Tell us something we don’t already know. The Climate Commission has got nothing whatsoever to do with impartial, free-thinking scientific enquiry. It’s sole purpose is to regurgitate government climate policy, couched in pseudo-science and alarmism.
Monday’s “Critical Decade” report, which claimed that there is a one-in-two chance that there will be no humans left on the planet by 2100, has been rightly exposed as extremist environmental propaganda:
THE mining industry has lashed out at the latest Climate Commission report, labelling it taxpayer-funded environmental activism that would devastate the Queensland economy.
Minerals Council of Australia chief executive Mitch Hooke said the report, which called for an end to most coal mining, crossed the line from scientific analysis into environmental campaigning.
The report warns that unchecked climate change would hit hard at Queensland’s biggest industries: mining, cattle and potentially tourism, through impacts on the Great Barrier Reef and Wet Tropics.
Climate Commissioner Will Steffen said an orderly transition had to be made from most fossil fuel use such as coal if the climate was to be stabilised this century.
Mr Hooke said extreme green groups had promoted an end to the coal industry in a secret campaign called Stopping the Coal Export Boom.
The document outlined a plan to eliminate the industry and he wanted to know why a taxpayer-funded agency with a charter that demanded scientific rigour was following the same approach.

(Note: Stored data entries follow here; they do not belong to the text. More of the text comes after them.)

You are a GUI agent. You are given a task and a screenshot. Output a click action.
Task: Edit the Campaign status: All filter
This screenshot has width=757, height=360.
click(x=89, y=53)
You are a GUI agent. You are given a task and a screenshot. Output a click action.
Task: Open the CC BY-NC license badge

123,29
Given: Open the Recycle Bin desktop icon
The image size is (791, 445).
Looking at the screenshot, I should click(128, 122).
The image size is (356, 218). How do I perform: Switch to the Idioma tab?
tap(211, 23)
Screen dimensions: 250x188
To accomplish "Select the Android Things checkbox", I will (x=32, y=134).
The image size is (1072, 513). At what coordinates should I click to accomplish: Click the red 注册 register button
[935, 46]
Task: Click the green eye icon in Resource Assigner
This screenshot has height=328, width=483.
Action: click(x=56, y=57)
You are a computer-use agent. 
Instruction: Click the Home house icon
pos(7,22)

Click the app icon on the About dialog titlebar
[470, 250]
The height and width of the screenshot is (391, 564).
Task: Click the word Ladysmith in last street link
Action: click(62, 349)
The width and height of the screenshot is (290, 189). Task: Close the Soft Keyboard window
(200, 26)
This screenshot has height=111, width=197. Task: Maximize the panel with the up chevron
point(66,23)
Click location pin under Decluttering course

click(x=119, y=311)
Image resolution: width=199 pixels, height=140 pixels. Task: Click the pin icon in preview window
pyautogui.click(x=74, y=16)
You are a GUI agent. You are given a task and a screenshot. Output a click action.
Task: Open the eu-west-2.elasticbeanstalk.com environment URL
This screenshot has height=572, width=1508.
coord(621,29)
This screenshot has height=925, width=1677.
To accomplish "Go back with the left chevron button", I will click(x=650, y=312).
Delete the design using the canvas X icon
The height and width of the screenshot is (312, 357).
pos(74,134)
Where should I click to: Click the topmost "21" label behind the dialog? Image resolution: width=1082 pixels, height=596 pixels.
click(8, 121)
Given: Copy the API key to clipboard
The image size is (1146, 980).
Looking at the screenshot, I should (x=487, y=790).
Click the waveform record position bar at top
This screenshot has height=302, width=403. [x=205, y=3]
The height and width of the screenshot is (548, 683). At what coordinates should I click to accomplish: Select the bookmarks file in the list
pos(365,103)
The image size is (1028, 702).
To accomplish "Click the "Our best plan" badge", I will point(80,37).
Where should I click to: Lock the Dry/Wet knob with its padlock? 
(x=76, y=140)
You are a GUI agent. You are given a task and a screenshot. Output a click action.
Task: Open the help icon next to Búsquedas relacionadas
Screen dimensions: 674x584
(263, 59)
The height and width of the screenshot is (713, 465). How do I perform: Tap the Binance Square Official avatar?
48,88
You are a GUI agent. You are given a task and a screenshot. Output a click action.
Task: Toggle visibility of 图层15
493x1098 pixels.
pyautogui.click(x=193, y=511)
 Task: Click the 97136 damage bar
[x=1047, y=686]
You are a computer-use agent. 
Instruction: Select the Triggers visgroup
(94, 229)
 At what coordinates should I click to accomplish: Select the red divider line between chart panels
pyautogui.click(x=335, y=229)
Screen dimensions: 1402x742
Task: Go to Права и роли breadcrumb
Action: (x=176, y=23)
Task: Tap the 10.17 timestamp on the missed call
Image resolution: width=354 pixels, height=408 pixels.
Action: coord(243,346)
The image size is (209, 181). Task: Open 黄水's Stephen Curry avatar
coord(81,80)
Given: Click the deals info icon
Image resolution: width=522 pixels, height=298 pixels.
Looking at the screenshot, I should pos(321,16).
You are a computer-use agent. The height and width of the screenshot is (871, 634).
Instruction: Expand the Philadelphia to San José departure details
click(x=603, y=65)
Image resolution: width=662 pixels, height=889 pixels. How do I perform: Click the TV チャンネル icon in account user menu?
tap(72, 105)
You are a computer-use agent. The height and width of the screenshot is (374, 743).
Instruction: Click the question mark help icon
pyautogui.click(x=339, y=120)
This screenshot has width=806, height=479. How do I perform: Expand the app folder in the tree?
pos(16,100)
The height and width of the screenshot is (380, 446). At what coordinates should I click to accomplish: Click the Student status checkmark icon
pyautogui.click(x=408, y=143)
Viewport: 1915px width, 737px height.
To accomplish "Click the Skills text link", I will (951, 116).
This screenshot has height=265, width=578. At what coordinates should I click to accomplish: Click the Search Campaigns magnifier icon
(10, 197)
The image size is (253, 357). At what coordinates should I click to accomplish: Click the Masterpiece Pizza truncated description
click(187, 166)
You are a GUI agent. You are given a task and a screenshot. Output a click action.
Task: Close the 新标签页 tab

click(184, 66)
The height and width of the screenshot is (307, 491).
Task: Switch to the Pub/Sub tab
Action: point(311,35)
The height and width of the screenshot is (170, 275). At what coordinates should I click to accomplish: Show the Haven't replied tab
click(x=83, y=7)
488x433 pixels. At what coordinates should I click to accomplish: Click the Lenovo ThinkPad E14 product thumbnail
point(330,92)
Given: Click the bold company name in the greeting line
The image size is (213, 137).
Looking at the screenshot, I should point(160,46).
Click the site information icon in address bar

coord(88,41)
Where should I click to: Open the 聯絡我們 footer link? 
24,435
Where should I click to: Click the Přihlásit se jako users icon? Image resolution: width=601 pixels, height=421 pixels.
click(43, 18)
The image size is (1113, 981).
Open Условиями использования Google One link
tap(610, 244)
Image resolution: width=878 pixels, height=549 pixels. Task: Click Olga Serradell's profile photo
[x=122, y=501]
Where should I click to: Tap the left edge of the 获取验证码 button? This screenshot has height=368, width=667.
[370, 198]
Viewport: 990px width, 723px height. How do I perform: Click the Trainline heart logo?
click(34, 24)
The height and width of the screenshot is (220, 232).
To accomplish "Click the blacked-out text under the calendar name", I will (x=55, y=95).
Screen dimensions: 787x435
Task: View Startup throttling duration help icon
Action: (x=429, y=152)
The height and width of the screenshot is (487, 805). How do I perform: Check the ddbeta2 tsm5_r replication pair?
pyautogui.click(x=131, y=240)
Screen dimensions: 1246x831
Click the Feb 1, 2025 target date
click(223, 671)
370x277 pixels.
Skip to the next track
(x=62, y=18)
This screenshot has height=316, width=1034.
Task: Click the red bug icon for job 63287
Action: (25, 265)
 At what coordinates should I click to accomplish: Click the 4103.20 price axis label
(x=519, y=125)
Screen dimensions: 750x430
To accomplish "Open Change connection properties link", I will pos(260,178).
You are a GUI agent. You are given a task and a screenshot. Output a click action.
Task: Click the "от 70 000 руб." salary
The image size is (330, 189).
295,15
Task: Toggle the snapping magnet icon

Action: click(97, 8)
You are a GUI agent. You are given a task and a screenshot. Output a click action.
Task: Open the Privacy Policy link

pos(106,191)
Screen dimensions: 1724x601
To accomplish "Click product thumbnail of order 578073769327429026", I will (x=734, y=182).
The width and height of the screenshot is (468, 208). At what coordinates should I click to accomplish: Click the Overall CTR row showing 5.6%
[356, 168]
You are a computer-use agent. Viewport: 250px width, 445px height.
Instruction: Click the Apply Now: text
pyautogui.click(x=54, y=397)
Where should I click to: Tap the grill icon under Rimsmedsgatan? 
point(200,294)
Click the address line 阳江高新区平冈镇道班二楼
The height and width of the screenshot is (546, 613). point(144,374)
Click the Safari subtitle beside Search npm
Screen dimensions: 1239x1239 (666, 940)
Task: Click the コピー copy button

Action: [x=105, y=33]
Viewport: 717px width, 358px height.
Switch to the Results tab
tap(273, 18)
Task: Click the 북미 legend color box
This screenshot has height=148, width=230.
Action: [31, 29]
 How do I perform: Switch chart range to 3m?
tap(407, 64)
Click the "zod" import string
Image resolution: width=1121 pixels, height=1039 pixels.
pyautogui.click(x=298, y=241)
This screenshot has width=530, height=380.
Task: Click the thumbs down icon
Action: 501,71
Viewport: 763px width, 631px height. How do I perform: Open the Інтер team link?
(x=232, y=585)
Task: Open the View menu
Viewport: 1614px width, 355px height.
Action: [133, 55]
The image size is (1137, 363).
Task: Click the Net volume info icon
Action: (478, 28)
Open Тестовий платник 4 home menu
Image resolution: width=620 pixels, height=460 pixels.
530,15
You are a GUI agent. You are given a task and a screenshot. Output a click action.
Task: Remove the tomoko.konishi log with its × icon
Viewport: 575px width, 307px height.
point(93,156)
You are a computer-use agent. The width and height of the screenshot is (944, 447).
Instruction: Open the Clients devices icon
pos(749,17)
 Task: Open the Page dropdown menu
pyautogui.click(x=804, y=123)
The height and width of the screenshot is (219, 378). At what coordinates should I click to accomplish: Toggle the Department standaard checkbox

Professor Steffen hit back, saying there were no conspiracies [Conspiracy? Quick, where’s Loon-dowsky when you need him? – Ed], he had not heard of the campaign and his organisation had no contact of any sort with conservationists.
“If he’d cared to read the report [Sarcasm, lowest form of wit – Ed], he would find pages of [alarmist] scientific references in it [and none that challenged the consensus],’’ Professor Steffen said. “(The report) is based on the [fudged and fiddled] science and consistent with what the International Energy Agency says, what the Grantham Institute says and what (economist) Lord Stern says.
“It’s well understood in investment and science communities [both of which are making shed-loads of cash from the climate scare].’’
The stopping coal document, which is sponsored by Greenpeace, Coalswarm and the Graeme Wood Foundation [remember to boycott Wotif.com] and is available on the internet, says its strategy is to disrupt and delay key projects while eroding support for coal mining.
Mr Hooke said there would be severe economic consequences if coal mining ended but no tangible environmental dividend.
“Eliminating the Australian coal industry would reduce Australia’s GDP by between $29 billion and $36 billion per year,’’ he said. “It would reduce Australian jobs by almost 200,000 and reduce income to the Commonwealth by $6 billion.’’ (source)
But that’s OK, because the activists’ quasi-religious duty to ‘save the planet’ trumps everything, including common sense, apparently.